Она очень много шутила над собой и своим состоянием, хотя время от времени подчеркивала, что все равно (несмотря на слепоту, глухоту, ноги) жить очень любопытно. Я рассказывала ей про Интернет и «Живой Журнал», про Ходорковского и все последние события. Она никогда не брюзжала, что в прошлом было лучше, не тащила его в настоящее, видела перед собой меняющийся мир и живо интересовалась всем вокруг. Не раз я замечала, что люди, которые, как панцирь, тащат на себе груз прошлого, питающиеся только им, порой погибают именно под его тяжестью. Они не знают, как им быть в настоящем.

Но в то же время М.И. никогда не расставалась с прошлой жизнью, она постоянно пропускала через себя этапы истории, стараясь вновь и вновь разобраться, чему она была свидетелем. При этом она обладала способностью, рассказывая сюжеты оттуда, демонстрировать их как в кино, как она говорила, «картинками».

Она внимательно прислушивалась к тому, что хотела от нее Судьба; во всяком случае, во второй половине жизни усиленно училась этому.
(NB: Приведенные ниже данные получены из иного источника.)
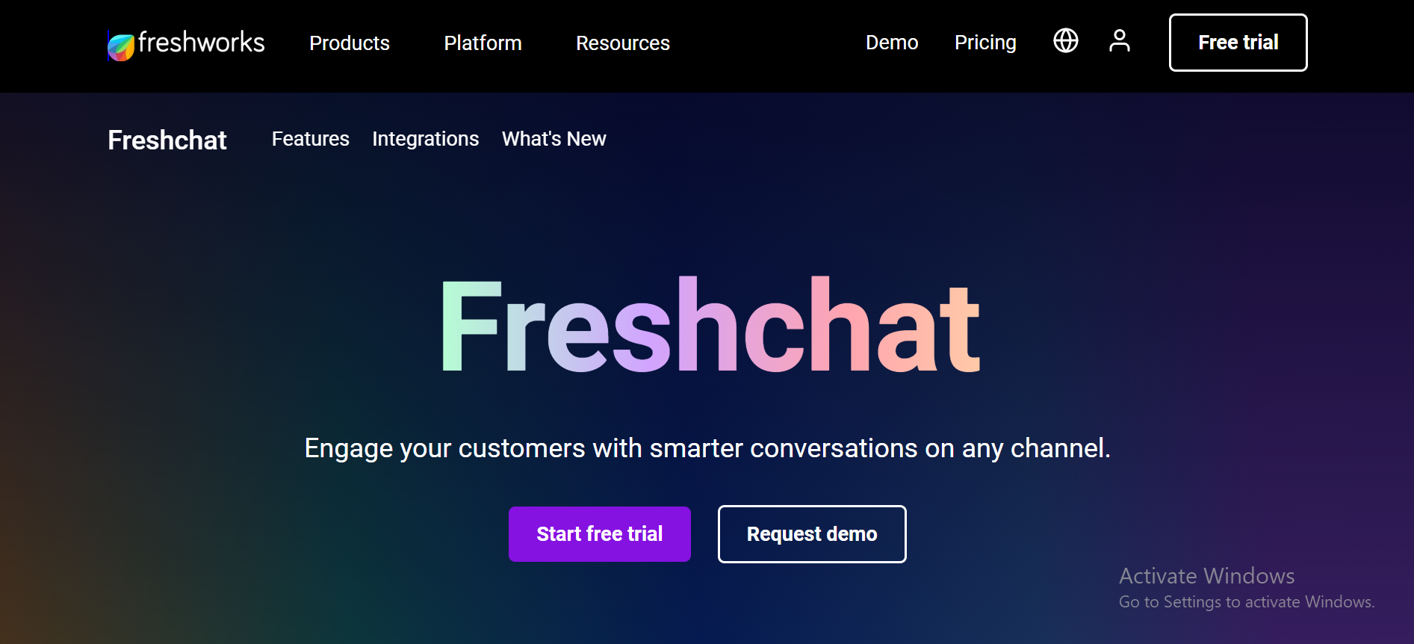This screenshot has width=1414, height=644.
Task: Expand the Products menu
Action: pos(350,43)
В отношениях держала столь высокую планку, что, чтобы дотянуться до нее, надо было вытягиваться и даже физически тянуть шею. Она могла быть удивительно нежна в словах, накрывала, утешала, но в ней абсолютно отсутствовала физическая нежность: никогда не позволила ни поцеловать себя при встрече и расставании, ни даже притронуться к себе. Казалась даже церемонной. Некоторые считали ее гордой и неприступной, но скорее это происходило от застенчивости. Вдруг высмеивала себя – свой наряд, свои манеры, говоря о себе в третьем лице. Боялась застыть в некой роли – писательницы, мудрой старой дамы. Была очень живой, и поэтому обязательно находила для себя какую-нибудь комическую формулу, чтобы я вместе с ней посмеялась над ней же. Отзывчивость распространялась на женщину, которая приходила к ней убираться, и на соседок и мальчика девятнадцати лет, выполняющего ее поручения. Все они хотели и даже с наслаждением готовы были выполнить любую ее просьбу. В ней было что-то аристократическое в лучшем понимании этого слова.

Умение видеть себя со стороны, смеяться над собой спасло ей жизнь. Случилось так, что, оставшись совсем одна (сын, невестка и внучка эмигрировали в 1977 году из СССР), решила, что не будет больше жить, ей казалось, что она уже никогда не увидит никого из близких. Тогда она поднялась на верхний этаж дома в Лаврушинском, чтобы броситься оттуда вниз. Окно было слишком высоко, и она, стоя на лестнице, представила, как ей придется спускаться в квартиру за табуретом, потом карабкаться на подоконник, открывать защелки. Эта картина показалась ей смешной и ужасно глупой со стороны. Она ушла домой, закрылась в квартире и решила, что надо начинать жизнь сначала. Взяла все свои записи, наработки, уехала в Ялту, в Никитский сад, где начала писать книгу о Цветаевой «Скрещение судеб».

Методология чуда

В 1940 году в дом на Конюшки пришла Марина Цветаева, пришла не в гости, а вполне прагматично – чтобы воспользоваться тарасенковской поэтической библиотекой, где хранилось собрание ее стихотворных текстов. Она выглядела постаревшей и измученной, однако ее речи, лицо, манеры, вопросы и ответы были настолько иными, настолько выламывались из общего строя советской жизни, что Мария Белкина незаметно для себя попала под ее трудное обаяние. Многое она станет потом мерить цветаевской мерой.

Встречи и разговоры с Марией Иосифовной что-то меняли во мне.